REQUIRED ACTION
Retype exactly the lines that run from the start of the data to the line holding "has width=1512, height=788.", including both, and only those.

DATASET RECORDS

────

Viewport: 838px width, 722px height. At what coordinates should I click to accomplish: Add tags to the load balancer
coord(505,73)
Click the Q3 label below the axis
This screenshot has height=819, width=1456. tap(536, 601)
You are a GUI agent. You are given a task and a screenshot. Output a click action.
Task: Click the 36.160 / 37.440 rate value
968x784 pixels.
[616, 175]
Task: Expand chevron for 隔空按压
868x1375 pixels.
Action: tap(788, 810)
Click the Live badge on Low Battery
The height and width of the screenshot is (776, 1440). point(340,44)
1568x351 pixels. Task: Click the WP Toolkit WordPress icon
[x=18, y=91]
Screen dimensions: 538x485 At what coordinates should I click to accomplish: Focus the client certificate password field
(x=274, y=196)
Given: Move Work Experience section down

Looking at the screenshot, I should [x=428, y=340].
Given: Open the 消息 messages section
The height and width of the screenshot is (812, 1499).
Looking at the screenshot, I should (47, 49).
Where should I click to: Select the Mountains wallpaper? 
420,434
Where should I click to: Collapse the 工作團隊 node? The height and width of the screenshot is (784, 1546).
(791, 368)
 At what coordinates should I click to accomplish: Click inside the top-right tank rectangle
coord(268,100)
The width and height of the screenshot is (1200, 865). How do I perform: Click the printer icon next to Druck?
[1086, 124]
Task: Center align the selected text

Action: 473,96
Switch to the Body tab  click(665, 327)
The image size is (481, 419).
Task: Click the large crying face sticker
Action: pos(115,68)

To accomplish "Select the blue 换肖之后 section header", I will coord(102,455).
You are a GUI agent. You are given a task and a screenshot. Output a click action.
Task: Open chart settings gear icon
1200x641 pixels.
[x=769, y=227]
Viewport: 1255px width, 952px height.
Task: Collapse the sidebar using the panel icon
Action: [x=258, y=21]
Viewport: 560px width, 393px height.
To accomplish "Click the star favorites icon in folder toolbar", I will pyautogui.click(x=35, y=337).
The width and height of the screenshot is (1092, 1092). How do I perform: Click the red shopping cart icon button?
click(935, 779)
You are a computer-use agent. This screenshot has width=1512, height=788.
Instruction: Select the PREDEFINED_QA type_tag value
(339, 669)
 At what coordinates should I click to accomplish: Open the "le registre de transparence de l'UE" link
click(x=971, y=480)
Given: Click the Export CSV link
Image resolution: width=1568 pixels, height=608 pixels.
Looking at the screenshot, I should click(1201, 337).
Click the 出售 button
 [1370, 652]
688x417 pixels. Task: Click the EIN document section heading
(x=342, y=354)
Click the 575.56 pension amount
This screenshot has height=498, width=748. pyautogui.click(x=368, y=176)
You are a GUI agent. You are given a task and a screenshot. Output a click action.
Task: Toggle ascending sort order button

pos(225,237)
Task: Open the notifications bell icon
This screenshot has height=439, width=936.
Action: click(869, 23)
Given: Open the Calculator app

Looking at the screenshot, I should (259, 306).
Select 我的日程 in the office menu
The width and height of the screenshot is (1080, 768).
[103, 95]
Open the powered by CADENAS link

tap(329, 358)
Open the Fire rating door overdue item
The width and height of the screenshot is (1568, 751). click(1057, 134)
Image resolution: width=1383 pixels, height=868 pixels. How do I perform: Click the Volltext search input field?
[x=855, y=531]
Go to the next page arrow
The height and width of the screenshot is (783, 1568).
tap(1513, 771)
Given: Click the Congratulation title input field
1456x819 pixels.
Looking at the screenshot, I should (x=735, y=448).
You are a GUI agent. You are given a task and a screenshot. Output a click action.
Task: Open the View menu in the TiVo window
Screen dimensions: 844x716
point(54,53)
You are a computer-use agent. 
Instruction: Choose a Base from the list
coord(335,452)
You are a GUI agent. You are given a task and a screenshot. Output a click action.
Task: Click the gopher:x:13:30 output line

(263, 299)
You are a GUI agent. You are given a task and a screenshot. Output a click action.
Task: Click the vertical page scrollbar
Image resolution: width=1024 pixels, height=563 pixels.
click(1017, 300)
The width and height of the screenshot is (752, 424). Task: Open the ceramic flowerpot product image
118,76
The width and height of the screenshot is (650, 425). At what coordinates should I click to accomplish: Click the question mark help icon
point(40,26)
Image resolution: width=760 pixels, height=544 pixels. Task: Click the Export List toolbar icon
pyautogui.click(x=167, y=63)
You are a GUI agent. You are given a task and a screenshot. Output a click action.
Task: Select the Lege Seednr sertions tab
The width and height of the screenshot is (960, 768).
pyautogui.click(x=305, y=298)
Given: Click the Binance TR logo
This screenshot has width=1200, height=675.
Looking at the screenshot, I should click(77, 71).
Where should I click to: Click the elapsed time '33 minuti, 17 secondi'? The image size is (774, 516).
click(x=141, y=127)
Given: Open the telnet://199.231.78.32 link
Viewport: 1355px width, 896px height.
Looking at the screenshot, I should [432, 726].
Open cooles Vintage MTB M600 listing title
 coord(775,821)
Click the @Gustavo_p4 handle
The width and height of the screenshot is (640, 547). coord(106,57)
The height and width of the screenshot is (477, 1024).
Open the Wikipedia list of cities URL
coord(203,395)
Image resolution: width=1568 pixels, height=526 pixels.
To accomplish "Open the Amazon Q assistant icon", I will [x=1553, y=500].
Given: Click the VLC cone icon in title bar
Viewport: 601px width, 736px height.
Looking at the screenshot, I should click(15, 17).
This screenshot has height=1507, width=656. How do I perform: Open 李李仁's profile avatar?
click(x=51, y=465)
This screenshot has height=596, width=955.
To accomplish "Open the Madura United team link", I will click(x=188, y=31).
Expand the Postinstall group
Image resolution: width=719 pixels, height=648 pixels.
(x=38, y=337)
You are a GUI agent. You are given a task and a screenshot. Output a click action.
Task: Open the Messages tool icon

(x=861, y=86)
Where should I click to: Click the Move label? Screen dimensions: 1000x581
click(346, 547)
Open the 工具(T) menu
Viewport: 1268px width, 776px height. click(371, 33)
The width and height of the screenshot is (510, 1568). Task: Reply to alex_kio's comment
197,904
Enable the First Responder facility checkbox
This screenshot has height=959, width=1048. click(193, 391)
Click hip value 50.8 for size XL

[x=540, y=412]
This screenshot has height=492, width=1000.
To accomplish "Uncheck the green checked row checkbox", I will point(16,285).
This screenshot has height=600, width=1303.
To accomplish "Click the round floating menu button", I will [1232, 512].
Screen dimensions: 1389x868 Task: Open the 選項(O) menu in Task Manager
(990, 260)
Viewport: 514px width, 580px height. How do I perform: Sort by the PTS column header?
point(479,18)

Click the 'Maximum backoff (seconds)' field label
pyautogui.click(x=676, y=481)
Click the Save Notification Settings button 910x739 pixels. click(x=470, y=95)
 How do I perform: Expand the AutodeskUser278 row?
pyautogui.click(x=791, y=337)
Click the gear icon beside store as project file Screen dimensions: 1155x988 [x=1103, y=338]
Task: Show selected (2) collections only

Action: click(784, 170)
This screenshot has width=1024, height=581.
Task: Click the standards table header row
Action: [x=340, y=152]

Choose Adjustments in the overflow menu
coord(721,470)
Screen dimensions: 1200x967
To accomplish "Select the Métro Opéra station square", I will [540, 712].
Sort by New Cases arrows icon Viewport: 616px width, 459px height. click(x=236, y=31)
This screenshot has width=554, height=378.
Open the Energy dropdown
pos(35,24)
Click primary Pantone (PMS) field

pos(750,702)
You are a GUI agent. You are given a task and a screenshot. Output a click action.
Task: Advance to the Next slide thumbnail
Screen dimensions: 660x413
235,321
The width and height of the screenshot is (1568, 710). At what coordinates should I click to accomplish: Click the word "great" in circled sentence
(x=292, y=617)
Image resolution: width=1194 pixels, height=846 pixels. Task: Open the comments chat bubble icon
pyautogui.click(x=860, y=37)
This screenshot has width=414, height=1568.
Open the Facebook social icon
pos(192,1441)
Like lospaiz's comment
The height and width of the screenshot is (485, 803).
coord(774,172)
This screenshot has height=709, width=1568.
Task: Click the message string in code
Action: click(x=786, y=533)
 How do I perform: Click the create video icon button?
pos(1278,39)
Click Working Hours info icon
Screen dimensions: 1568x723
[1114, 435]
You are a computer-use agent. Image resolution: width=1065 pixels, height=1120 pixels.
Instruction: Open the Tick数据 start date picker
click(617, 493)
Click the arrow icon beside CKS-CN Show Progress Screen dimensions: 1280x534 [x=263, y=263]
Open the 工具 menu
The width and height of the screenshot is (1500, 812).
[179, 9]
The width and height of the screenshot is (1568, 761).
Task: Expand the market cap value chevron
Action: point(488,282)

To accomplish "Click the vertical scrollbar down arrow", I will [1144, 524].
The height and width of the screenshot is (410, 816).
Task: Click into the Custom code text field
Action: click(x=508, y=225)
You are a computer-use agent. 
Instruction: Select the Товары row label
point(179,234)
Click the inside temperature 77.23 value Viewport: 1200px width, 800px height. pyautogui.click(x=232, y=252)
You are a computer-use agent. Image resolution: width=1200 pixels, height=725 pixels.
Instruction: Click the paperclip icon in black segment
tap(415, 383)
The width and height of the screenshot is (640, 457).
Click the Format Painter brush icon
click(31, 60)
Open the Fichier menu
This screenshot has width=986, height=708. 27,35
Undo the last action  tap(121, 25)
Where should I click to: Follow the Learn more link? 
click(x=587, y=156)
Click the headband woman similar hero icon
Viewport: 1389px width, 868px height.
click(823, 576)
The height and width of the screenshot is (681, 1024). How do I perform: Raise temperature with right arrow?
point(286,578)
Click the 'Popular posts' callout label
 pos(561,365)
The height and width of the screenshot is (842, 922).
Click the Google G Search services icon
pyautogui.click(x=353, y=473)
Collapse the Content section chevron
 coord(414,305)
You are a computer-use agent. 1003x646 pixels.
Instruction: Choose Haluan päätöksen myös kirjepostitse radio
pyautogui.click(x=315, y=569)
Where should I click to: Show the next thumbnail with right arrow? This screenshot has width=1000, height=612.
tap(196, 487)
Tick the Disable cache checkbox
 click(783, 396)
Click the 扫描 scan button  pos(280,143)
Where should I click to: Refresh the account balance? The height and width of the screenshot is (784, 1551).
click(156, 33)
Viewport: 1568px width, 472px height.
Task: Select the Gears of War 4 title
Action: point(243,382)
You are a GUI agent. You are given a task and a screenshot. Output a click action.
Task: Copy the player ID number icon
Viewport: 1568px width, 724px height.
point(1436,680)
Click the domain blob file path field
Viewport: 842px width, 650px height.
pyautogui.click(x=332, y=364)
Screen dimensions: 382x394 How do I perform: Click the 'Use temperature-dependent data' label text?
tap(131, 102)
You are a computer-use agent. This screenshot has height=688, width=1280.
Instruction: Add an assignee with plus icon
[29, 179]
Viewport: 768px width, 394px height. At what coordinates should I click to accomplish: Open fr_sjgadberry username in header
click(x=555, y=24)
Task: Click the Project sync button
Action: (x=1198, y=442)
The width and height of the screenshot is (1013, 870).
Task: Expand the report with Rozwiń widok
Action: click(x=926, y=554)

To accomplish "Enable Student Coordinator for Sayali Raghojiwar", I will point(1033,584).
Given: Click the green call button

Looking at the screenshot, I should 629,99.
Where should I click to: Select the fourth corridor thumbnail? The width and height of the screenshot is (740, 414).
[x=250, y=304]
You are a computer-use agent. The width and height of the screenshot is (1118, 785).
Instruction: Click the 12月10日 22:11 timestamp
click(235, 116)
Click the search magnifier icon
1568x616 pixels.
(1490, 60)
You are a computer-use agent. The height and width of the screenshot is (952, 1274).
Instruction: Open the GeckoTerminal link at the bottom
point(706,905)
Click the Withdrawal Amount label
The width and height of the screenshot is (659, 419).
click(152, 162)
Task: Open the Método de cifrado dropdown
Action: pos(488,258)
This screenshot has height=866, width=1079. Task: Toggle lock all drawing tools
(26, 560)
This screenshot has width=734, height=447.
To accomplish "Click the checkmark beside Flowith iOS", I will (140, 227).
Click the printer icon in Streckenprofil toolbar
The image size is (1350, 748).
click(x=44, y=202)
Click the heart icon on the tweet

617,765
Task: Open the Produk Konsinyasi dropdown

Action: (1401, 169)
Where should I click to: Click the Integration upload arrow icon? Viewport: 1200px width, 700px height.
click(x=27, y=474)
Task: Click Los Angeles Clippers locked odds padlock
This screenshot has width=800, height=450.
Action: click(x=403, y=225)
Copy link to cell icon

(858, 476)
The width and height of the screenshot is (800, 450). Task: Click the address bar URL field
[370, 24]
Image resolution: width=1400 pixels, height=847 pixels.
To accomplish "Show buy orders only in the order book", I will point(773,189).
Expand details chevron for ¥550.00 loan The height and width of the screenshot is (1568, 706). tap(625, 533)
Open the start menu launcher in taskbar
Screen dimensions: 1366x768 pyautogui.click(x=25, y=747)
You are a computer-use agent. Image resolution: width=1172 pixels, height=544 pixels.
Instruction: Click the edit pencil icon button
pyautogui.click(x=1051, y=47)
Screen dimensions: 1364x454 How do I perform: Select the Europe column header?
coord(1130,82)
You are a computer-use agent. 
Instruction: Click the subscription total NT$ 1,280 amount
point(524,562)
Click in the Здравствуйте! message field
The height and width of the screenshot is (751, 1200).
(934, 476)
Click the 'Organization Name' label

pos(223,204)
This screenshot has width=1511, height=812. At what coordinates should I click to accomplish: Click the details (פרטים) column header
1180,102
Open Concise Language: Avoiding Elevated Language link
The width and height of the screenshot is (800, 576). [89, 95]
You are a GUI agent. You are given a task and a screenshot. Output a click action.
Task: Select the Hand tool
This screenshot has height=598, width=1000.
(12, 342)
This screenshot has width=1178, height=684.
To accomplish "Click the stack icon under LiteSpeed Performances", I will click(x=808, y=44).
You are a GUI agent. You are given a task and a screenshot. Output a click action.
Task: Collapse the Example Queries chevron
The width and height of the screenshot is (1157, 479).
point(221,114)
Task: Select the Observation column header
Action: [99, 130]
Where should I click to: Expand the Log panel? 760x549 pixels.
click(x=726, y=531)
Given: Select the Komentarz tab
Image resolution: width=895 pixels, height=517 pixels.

────

FINISHED EXERCISE
Viewport: 838px width, 722px height. At what coordinates should I click to accomplish: Add tags to the load balancer
coord(505,73)
Click the Q3 label below the axis
This screenshot has height=819, width=1456. tap(536, 601)
You are a GUI agent. You are given a task and a screenshot. Output a click action.
Task: Click the 36.160 / 37.440 rate value
968x784 pixels.
[616, 175]
Task: Expand chevron for 隔空按压
868x1375 pixels.
Action: tap(788, 810)
Click the Live badge on Low Battery
The height and width of the screenshot is (776, 1440). point(340,44)
1568x351 pixels. Task: Click the WP Toolkit WordPress icon
[x=18, y=91]
Screen dimensions: 538x485 At what coordinates should I click to accomplish: Focus the client certificate password field
(x=274, y=196)
Given: Move Work Experience section down

Looking at the screenshot, I should [x=428, y=340].
Given: Open the 消息 messages section
The height and width of the screenshot is (812, 1499).
Looking at the screenshot, I should (47, 49).
Where should I click to: Select the Mountains wallpaper? 
420,434
Where should I click to: Collapse the 工作團隊 node? The height and width of the screenshot is (784, 1546).
(791, 368)
 At what coordinates should I click to accomplish: Click inside the top-right tank rectangle
coord(268,100)
The width and height of the screenshot is (1200, 865). How do I perform: Click the printer icon next to Druck?
[1086, 124]
Task: Center align the selected text

Action: 473,96
Switch to the Body tab  click(665, 327)
The image size is (481, 419).
Task: Click the large crying face sticker
Action: pos(115,68)

To accomplish "Select the blue 换肖之后 section header", I will coord(102,455).
You are a GUI agent. You are given a task and a screenshot. Output a click action.
Task: Open chart settings gear icon
1200x641 pixels.
[x=769, y=227]
Viewport: 1255px width, 952px height.
Task: Collapse the sidebar using the panel icon
Action: [x=258, y=21]
Viewport: 560px width, 393px height.
To accomplish "Click the star favorites icon in folder toolbar", I will pyautogui.click(x=35, y=337).
The width and height of the screenshot is (1092, 1092). How do I perform: Click the red shopping cart icon button?
click(935, 779)
You are a computer-use agent. This screenshot has width=1512, height=788.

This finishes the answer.